MATA INDONESIA, JAKARTA – Pemerintah Indonesia berencana memindahkan ibu kota negara dari Jakarta ke Kalimantan, yakni di Kabupaten Penajam Paser Utara dan sebagian di Kabupaten Kutai Kartanegara.
Pada 17 Agustus 1945, Jakarta ditetapkan sebagai ibu kota negara pertama Indonesia. Namun, pada 4 Januari 1946, ibu kota negara dipindahkan ke Daerah Istimewa Yogyakarta atau ketika Jakarta diduduki oleh Netherlands Indies Civil Administration (NICA).
Dalam jurnal yang ditulis oleh Deden Usmaya, Wakidi, dan Syaiful tahun 1948, DI Yogyakarta memiliki peran penting dalam menjalankan roda pemerintahan, sehingga menjadi tujuan utama Agresi Militer Belanda II. Akibatnya, kota ini jatuh ke tangan Belanda.
Dalam sidang kabinet beberapa saat sesudah Yogyakarta diduduki, presiden, wakil presiden, dan Menteri Luar Negeri H Agus Salim mengirim telegram kepada Menteri Kemakmuran, Sjafruddin Prawiranegara, yang sedang berada di Bukittinggi untuk membentuk Pemerintahan Darurat Republik Indonesia atau PDRI di Sumatra Barat.
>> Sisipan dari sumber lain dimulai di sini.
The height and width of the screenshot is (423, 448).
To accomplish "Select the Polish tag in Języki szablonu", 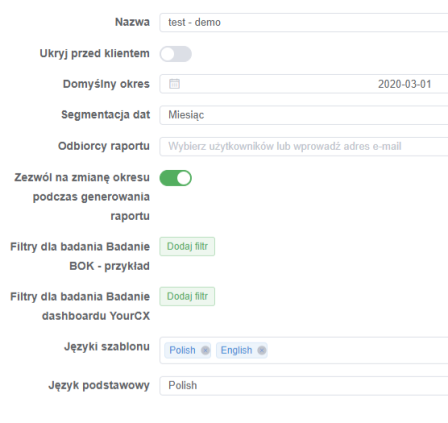I will pos(182,350).
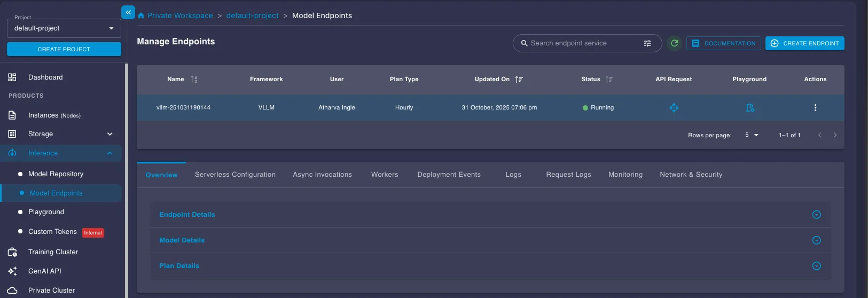Screen dimensions: 868x298
Task: Launch Playground icon for the vllm endpoint
Action: (749, 108)
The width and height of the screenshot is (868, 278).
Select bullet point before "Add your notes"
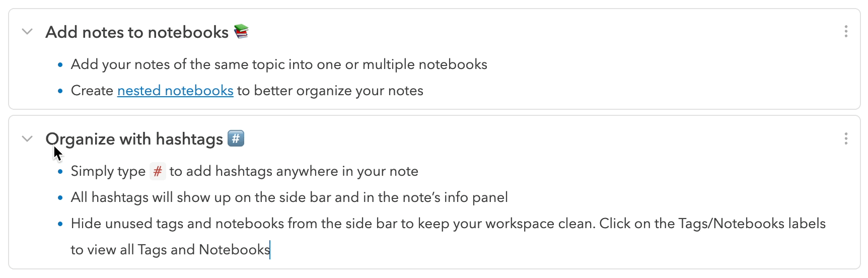[60, 65]
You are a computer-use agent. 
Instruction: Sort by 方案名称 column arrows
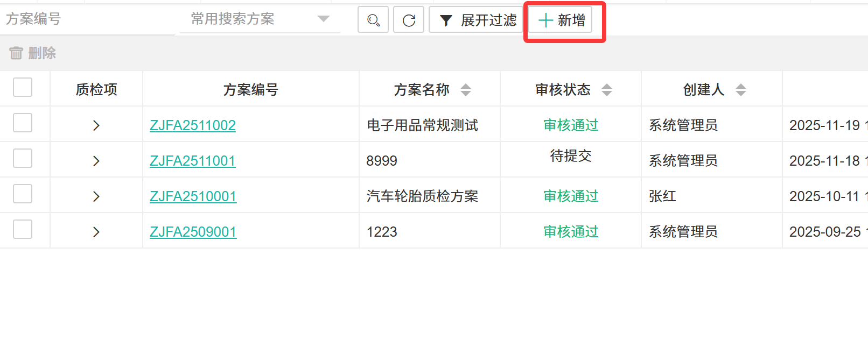pyautogui.click(x=466, y=90)
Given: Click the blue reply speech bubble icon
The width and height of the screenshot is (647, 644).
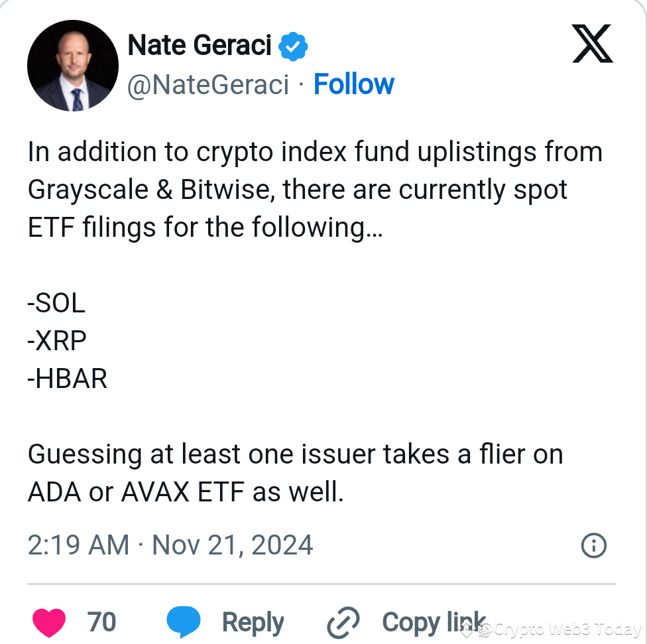Looking at the screenshot, I should coord(184,621).
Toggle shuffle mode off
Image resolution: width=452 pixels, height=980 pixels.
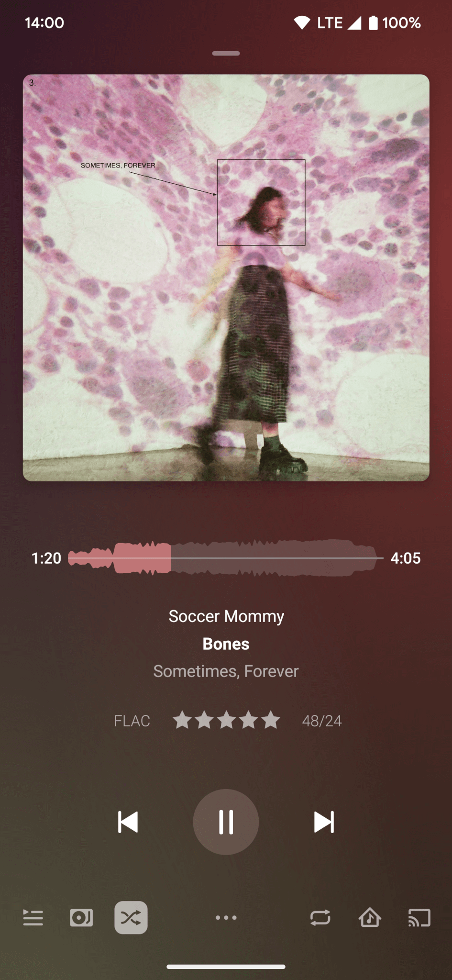(131, 917)
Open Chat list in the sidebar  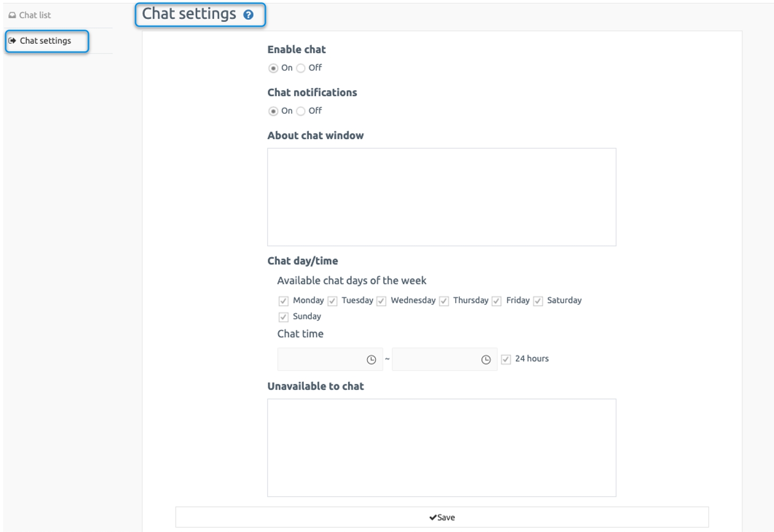point(35,15)
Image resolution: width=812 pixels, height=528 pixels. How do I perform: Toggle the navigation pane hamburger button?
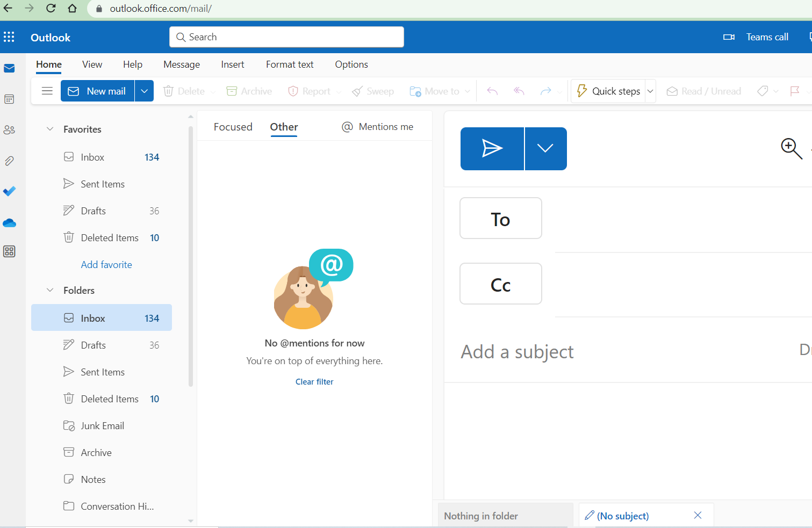tap(47, 91)
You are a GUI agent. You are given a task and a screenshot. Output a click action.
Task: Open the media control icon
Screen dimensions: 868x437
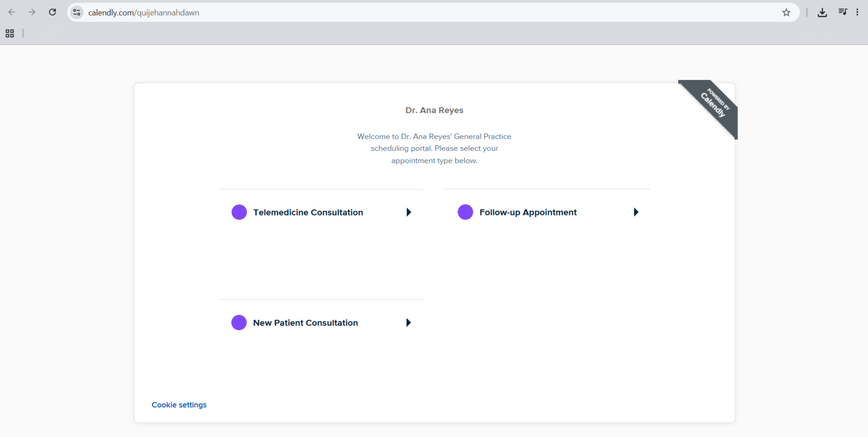[x=842, y=12]
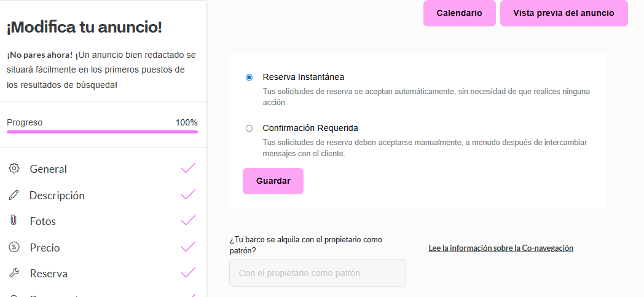
Task: Navigate to the Precio section
Action: point(45,248)
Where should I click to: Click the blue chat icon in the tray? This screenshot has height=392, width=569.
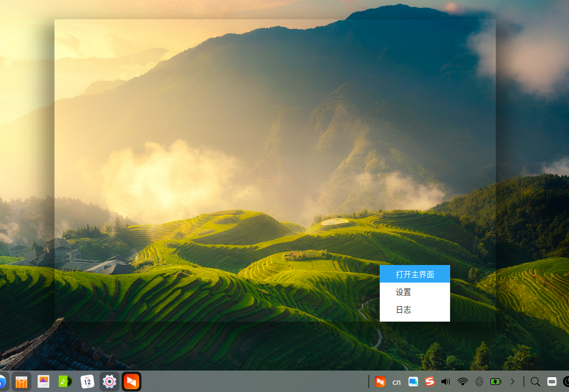coord(412,381)
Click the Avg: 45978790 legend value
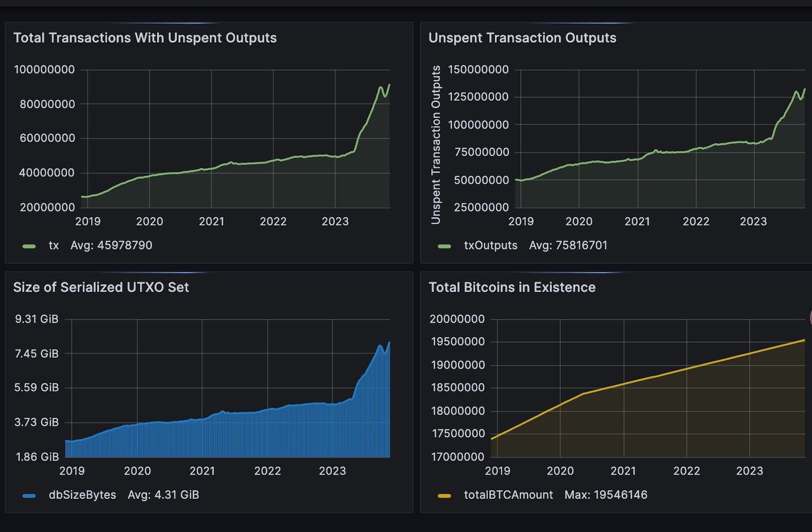Viewport: 812px width, 532px height. (112, 245)
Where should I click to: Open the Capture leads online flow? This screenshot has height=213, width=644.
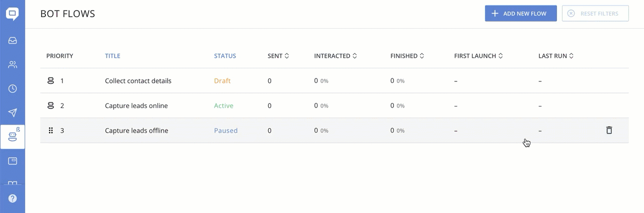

Kemudian, kepada Dr Soedarsono, LN Palar, dan AA Maramis yang sedang berada di New Delhi, India, diperintahkan jika usaha Sjafruddin membentuk PDRI tidak berhasil, maka ketiganya diberi kuasa untuk membentuk “Pemerintah Republik Indonesia dalam Pengasingan”.
Kota Bukit Tinggi dipilih sebagai pusat dan ibukota PDRI karena sudah dipersiapkan pemerintah untuk dijadikan ibu kota pemeritahan apabila terjadi serangan militer Belanda. Dapat dikatakan bahwa pemerintah telah membuat antisipasi yang menduga bahwa Belanda akan melakukan Agresi Militer Belanda II.
Dengan begitu, roda pemerintahan Indonesia akan tetap berjalan meski hanya Pemerintahan Darurat.
Pada 22 Desember 1948 di Halaban, Payakumbuh, Syafruddin mengumumkan susuna kabinet PDRI yang terdiri dari Sjafruddin Prawiranegara (Ketua), TM Hasan (Wakil Ketua), Mr Sutan Moh Rasjid (Menteri Keamanan/Sosial/Pembangunan/Pemuda).
Kemudian Lukman Hakim (Menteri Keuangan/Kehakiman), Ir M Sitompul (Menteri Pekerjaan Umum/Kesehatan), Ir Indratjaja (Menteri Perhubungan/Kemakmuran), dan RM Danusubroto sebagai Sekretaris.
Dalam memoar/otobiografi yang terbit pertama kali pada akhir 1970-an dan diterbitkan kembali pada 2010, Mohammad Hatta, menyebut Sjafruddin Prawiranegara sebagai presiden darurat.
PDRI memegang kendali pemerintahan selama 7 bulan yaitu sejak 19 Desember 1948 hingga 13 Juli 1949 dan pemerintahan dikembalikan kepada Soekarno-Mohammad Hatta. Meskipun singkat, PDRI telah menyelamatkan pemerintahan negara Indonesia dari kehancuran akibat Agresi Militer Belanda II.
Adapun desa-desa yang pernah menjadi pusat pemerintahan PDRI di antaranya, Bidar Alam(Solok Selatan), Koto Tinggi (Limapuluh Kota), dan Sumpur Kudus (sekarang dalam Kabupaten Sijunjung). Pemerintahan darurat itu berakhir 13 Juli 1949, yang ditandai dengan sidang pertama Kabinet Hatta setelah Agresi Militer Belanda II.
Dengan begitu, Tanah Minang mencatatkan sejarah sebagai provinsi penyelamat bagi keutuhan Negara Kesatuan Republik Indonesia (NKRI).